Patel S S, Spencer C M
Adis International Limited, 41 Centorian Drive, Private Bag 65901, Mairangi Bay, Auckland 10, New Zealand.
Drugs. 1996 Jan;51(1):137-60. doi: 10.2165/00003495-199651010-00009.
Enoxacin is a 6-fluoronaphthyridinone antibacterial agent with good in vitro activity against Neisseria gonorrhoeae and most Gram-negative urinary tract pathogens. It is less active in vitro against Acinetobacter spp., Pseudomonas aeruginosa, and most Gram-positive bacteria, than against Gram-negative organisms. Enoxacin is rapidly absorbed, with a high oral bioavailability (87 to 91%). Of the absorbed dose, 44 to 56% is excreted unchanged in the urine, with peak urinary concentrations (>500 mg/L within 4 hours) remaining high (>100 mg/L) for up to 24 hours, sufficient to inhibit most urinary tract pathogens. Single (400 mg) and multiple oral dose regimens (100 to 600 mg twice or 3 times daily for 5 to 14 days) of enoxacin are as effective for the treatment of patients with complicated or uncomplicated urinary tract infections as other antibacterial agents such as amoxicillin, cefuroxime axetil, cotrimoxazole (trimethoprim-sulfamethoxazole) or trimethoprim. Noncomparative data suggest that enoxacin is also an effective agent for the treatment of prostatitis. Single 400 mgoral doses of enoxacin produce >/- 95% bacteriological cure rates in gonococcal infections, comparable to those produced by single intramuscular doses of ceftriaxone 250 mg. Perioperative doses of oral enoxacin 200 mg provide effective prophylaxis against postoperative bacteriuria after transurethral resection of the prostate. Concomitant administration of enoxacin with a number of commonly used therapeutic agents (e.g. antacids, methylxanthines, warfarin) affects the pharmacokinetic properties of either enoxacin or the coadministered agents. Enoxacin is reasonably well tolerated, with the incidence of adverse experiences ranging from 0 to 24%. Adverse events are mainly gastrointestinal, neurological or dermatological and resolve with minimal intervention. Overall, although enoxacin exhibits a number of clinical characteristics that are similar to those of other agents for the treatment of genitourinary tract infections, the advantages offered by this agent generally do not outweigh those of alternative fluoroquinolone agents. Thus, it is likely to prove to be yet another addition to the list of agents available for the management of these infections.

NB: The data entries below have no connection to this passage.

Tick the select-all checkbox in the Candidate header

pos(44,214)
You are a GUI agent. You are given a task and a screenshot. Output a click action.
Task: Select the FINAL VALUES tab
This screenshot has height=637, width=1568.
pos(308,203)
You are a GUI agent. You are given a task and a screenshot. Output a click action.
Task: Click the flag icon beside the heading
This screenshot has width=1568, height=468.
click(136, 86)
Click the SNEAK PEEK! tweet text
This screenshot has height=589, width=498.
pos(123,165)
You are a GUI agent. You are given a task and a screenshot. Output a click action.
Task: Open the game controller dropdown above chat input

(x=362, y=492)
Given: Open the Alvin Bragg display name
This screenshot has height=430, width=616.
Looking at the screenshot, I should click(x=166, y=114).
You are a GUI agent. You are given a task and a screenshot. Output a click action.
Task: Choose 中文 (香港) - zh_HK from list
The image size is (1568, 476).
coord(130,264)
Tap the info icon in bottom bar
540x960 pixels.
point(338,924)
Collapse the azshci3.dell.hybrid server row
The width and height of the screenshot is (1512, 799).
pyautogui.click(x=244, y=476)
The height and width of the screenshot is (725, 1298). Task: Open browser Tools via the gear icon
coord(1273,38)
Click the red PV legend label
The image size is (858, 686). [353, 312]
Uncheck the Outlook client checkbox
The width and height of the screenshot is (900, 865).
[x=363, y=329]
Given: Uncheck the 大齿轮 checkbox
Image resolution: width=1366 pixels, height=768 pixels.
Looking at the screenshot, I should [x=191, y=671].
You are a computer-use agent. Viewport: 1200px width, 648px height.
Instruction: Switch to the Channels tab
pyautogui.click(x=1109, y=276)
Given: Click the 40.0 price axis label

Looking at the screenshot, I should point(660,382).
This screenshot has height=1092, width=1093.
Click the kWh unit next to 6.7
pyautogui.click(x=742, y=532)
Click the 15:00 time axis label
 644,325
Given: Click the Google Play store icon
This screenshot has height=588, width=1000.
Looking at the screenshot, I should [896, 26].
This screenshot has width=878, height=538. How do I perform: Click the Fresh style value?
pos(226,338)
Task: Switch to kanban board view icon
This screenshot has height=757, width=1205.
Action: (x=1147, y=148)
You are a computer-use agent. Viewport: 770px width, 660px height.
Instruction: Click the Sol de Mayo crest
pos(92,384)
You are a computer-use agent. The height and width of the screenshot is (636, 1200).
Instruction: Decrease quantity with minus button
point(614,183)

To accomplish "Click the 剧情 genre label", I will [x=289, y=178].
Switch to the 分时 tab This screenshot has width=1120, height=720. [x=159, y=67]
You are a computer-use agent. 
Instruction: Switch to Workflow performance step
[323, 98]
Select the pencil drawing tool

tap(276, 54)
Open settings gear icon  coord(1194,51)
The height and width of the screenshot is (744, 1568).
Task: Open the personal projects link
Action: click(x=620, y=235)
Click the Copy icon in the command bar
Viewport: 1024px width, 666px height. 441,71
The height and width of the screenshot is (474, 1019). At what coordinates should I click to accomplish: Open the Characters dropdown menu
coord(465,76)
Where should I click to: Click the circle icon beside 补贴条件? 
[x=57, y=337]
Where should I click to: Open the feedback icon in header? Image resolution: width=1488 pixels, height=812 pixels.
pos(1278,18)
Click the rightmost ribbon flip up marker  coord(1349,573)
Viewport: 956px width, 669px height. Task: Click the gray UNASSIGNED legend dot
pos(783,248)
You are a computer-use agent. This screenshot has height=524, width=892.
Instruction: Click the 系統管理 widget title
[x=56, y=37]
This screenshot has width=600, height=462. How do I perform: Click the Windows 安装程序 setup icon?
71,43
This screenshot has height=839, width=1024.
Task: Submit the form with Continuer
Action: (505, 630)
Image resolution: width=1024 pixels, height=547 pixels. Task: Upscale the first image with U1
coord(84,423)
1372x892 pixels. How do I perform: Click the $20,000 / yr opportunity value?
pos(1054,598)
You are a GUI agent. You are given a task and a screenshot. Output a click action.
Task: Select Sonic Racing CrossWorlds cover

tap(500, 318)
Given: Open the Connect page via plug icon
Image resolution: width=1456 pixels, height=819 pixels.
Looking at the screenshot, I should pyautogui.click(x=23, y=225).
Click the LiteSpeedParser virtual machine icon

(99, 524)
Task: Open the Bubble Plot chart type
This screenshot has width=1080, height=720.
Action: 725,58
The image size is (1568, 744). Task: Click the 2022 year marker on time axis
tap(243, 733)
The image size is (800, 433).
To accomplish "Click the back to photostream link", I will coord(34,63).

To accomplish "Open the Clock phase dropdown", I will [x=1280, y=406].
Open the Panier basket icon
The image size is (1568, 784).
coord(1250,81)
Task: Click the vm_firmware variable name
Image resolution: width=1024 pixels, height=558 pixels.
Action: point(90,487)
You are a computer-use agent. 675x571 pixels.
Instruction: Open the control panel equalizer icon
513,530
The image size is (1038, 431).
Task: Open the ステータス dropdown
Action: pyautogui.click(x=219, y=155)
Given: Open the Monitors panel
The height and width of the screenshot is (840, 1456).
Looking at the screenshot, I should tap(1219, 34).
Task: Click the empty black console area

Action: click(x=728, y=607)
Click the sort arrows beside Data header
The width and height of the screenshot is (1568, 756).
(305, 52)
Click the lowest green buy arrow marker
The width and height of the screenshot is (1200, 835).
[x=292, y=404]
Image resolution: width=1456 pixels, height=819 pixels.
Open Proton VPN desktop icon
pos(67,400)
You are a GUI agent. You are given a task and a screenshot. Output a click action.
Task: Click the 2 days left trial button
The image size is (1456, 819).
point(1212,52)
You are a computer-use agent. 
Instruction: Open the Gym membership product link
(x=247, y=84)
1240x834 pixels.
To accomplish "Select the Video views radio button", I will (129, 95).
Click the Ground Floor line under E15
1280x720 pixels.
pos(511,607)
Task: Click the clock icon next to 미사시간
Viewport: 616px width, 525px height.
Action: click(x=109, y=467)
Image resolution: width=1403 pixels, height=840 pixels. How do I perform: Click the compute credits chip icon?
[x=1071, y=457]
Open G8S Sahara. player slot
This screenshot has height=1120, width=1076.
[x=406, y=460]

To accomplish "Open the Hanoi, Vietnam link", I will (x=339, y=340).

依诺沙星是一种6-氟萘啶酮类抗菌剂,对淋病奈瑟菌和大多数革兰氏阴性泌尿道病原体具有良好的体外活性。它在体外对不动杆菌属、铜绿假单胞菌和大多数革兰氏阳性菌的活性低于对革兰氏阴性菌的活性。依诺沙星吸收迅速,口服生物利用度高(87%至91%)。在吸收剂量中,44%至56%以原形经尿液排泄,尿药浓度峰值(4小时内>500mg/L)在长达24小时内保持较高水平(>100mg/L),足以抑制大多数泌尿道病原体。依诺沙星的单次(400mg)和多次口服给药方案(100至600mg,每日2次或3次,共5至14天)治疗复杂性或非复杂性泌尿道感染患者的疗效与其他抗菌剂如阿莫西林、头孢呋辛酯、复方新诺明(甲氧苄啶-磺胺甲恶唑)或甲氧苄啶相当。非对照数据表明依诺沙星也是治疗前列腺炎的有效药物。依诺沙星单次口服400mg治疗淋菌性感染的细菌学治愈率>/-95%,与单次肌内注射250mg头孢曲松的治愈率相当。围手术期口服依诺沙星200mg可有效预防经尿道前列腺切除术后的菌尿症。依诺沙星与多种常用治疗药物(如抗酸剂、甲基黄嘌呤、华法林)同时给药会影响依诺沙星或同时给药药物的药代动力学特性。依诺沙星耐受性较好,不良反应发生率为0%至24%。不良事件主要为胃肠道、神经或皮肤方面的,经最小干预即可缓解。总体而言,尽管依诺沙星表现出许多与其他治疗泌尿生殖道感染药物相似的临床特征,但该药物的优势通常并不超过其他氟喹诺酮类药物。因此,它可能会被证明是治疗这些感染的可用药物清单中的又一补充药物。